Historically, Republican presidents have reinstated the global gag rule while Democratic ones have rescinded it. However, Trump's reinstatement of the rule went well-beyond its traditional parameters. As an Associated Press article described, the Trump version of the global gag rule bars any organization that would "even discuss abortion as an option" for women from receiving any U.S. funding. That includes both $575 million in U.S. family planning funding and an estimated $8.8 billion in U.S. global health assistance. When the rule was instated by previous Republican presidents, organizations discussing abortion were only barred from receiving family planning funding, but not overall global health assistance.

Now, a year after Trump's global gag rule was reinstated, organizations that provide health care services globally are revealing the detrimental effects Trump's policy has had on women — and men. Indeed, clinics that specialize in reproductive health care, as well as general health care clinics that offer abortion services, have been profoundly affected, with some forced to close.

For example, Marie Stopes International, a British-based family planning NGO that works in 37 countries around the world, is facing a funding gap of $80 million in the wake of Trump's global gag rule. The organization has also reported that 2 million women around the world now risk losing access to contraception and that 870,000 risk unsafe abortions. MSI further projected that, by 2020, Trump's global gag rule will result in more than 2.1 million unsafe abortions and over 21,700 maternal deaths in countries impacted by the rule.
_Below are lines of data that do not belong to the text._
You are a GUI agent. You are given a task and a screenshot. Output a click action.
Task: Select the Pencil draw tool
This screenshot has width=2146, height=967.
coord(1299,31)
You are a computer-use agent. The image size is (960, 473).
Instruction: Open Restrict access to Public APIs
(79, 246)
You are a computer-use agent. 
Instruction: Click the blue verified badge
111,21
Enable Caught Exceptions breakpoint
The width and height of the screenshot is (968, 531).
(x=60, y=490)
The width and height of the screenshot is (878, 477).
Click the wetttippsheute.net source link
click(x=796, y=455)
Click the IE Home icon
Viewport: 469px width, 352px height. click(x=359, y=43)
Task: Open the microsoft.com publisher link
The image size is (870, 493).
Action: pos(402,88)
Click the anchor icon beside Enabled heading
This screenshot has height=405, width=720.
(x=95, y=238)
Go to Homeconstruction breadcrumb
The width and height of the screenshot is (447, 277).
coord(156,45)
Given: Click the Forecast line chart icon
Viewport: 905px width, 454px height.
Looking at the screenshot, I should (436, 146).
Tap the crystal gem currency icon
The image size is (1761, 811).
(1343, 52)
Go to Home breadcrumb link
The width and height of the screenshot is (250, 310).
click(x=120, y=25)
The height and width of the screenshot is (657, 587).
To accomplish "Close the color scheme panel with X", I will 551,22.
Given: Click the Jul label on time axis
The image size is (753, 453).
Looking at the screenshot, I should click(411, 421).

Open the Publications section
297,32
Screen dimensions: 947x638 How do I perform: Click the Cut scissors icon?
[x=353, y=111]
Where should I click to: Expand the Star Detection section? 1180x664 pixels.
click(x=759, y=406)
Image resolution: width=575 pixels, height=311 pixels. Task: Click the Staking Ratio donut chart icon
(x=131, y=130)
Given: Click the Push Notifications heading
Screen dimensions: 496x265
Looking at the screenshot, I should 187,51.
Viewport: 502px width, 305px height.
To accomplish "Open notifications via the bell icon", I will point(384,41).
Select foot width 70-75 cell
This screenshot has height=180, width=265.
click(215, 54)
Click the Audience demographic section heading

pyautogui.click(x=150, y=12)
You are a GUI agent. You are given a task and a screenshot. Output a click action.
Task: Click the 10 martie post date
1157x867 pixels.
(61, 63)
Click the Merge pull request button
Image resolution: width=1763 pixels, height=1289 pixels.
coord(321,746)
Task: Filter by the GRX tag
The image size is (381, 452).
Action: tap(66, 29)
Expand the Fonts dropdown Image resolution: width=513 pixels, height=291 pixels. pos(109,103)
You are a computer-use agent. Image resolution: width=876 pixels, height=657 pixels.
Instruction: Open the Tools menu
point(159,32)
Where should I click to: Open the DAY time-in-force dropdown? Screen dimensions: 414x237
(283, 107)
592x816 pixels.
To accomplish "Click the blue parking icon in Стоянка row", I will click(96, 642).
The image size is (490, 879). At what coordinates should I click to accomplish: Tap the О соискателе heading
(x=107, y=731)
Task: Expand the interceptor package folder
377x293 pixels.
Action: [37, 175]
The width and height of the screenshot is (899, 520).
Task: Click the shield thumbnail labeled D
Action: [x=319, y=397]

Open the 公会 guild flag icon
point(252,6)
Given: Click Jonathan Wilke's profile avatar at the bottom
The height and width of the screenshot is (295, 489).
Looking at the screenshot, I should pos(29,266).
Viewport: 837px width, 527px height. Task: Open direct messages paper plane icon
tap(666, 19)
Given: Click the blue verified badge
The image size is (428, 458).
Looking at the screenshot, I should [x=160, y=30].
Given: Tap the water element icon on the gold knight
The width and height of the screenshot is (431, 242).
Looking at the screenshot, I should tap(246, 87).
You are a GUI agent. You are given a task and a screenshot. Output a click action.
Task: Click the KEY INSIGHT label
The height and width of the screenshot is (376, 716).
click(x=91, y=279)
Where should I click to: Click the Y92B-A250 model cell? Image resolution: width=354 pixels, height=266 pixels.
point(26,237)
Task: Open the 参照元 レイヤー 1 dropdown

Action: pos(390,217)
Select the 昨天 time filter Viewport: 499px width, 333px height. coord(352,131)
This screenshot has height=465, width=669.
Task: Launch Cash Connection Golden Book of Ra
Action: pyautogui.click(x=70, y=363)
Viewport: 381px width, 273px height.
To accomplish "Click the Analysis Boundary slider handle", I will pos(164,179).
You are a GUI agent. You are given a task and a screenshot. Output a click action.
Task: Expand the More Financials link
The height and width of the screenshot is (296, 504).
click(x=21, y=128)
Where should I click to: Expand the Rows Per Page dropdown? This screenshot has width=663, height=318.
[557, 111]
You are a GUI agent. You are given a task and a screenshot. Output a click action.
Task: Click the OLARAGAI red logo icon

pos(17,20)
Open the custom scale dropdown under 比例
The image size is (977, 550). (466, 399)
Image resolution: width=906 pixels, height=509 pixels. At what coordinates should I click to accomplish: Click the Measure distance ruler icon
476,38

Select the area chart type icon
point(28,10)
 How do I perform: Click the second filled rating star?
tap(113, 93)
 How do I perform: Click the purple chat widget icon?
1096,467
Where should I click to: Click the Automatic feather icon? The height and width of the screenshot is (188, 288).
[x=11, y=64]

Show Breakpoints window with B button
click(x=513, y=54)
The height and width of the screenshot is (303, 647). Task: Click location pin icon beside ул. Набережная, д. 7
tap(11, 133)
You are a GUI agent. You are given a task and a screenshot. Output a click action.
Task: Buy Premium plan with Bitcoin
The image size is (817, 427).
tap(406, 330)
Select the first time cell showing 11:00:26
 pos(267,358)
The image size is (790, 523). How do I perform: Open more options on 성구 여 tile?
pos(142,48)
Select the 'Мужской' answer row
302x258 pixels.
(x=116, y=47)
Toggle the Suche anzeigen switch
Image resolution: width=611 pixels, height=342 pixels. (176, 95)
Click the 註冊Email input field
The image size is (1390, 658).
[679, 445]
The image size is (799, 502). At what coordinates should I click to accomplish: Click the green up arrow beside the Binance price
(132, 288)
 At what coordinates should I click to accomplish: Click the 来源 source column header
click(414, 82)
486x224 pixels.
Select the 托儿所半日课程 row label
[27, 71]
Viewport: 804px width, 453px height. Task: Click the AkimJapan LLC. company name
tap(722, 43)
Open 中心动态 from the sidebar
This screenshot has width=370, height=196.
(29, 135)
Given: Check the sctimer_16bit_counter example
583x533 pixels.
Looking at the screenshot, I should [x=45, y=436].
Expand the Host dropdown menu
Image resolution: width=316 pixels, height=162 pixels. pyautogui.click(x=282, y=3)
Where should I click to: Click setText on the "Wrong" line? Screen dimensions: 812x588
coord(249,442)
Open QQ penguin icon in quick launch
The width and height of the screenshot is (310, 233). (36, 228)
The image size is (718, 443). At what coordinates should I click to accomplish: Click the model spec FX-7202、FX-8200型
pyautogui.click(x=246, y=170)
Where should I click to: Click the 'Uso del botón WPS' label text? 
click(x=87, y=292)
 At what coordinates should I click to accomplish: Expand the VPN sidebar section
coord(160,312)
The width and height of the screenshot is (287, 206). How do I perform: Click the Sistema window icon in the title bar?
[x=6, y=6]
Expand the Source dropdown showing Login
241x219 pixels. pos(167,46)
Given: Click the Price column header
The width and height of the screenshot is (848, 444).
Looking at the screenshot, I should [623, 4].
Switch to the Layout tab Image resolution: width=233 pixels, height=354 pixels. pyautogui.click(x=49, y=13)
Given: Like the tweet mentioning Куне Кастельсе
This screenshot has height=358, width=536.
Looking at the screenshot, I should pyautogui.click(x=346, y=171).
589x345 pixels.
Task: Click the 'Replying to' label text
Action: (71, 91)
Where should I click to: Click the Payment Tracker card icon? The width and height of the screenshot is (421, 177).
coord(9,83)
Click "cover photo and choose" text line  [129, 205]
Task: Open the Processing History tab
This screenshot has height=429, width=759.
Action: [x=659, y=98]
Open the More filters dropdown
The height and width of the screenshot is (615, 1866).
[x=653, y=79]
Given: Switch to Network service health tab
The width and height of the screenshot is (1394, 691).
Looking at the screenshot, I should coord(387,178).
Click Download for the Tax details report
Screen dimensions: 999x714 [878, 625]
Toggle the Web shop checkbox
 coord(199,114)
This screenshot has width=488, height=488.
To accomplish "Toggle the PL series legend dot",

Rewire further described the negative impact of the global gag rule on overall health services in developing countries, particularly those for the treatment of HIV/AIDS. As the publication outlined, it's typical that locally-run health clinics — often the only ones in some remote areas — provide a range of services: Everything from abortion services to vaccinations to HIV treatment and beyond.

Now, if these clinics continue to provide abortion services, they lose a significant amount of funding, which then inhibits their ability to provide a wide range of health services. Thus, in addition to inhibiting a woman's ability to access an abortion, Trump's global gag rule is also "unravelling decades of successful work combating the HIV and AIDS epidemic," according to Hayley Farless of Rewire.

Speaking to the Associated Press, Robin Gorna of SheDecides described the expansion of the global gag rule as a "huge wake-up call" for the global health community, which had previously been largely unaffected by the funding restrictions. Indeed, AP reported that the International HIV/AIDS Alliance had indicated that it will lose up to $60 million in funding over the next three years.

"The HIV community, for example, was ill-prepared for it," Gorna added. "It's really exceptionally problematic."

Trump's version of the global gag rule is essentially prioritizing supposed U.S. interests over the health of thousands of people in developing countries. As the Guttmacher Institute told the Associated Press:

The architects of the Trump global gag rule have created a policy that will disrupt and reverse the United States' long-held development goal of improving health worldwide.

Tragically, a year into Trump's presidency, people thousands of miles away from the United States are facing dire consequences — and sometimes even giving their lives — as a result of the new global gag rule policy. Advocates are certainly working hard to try to counter the impacts of this policy, but, for some people, it is already too late.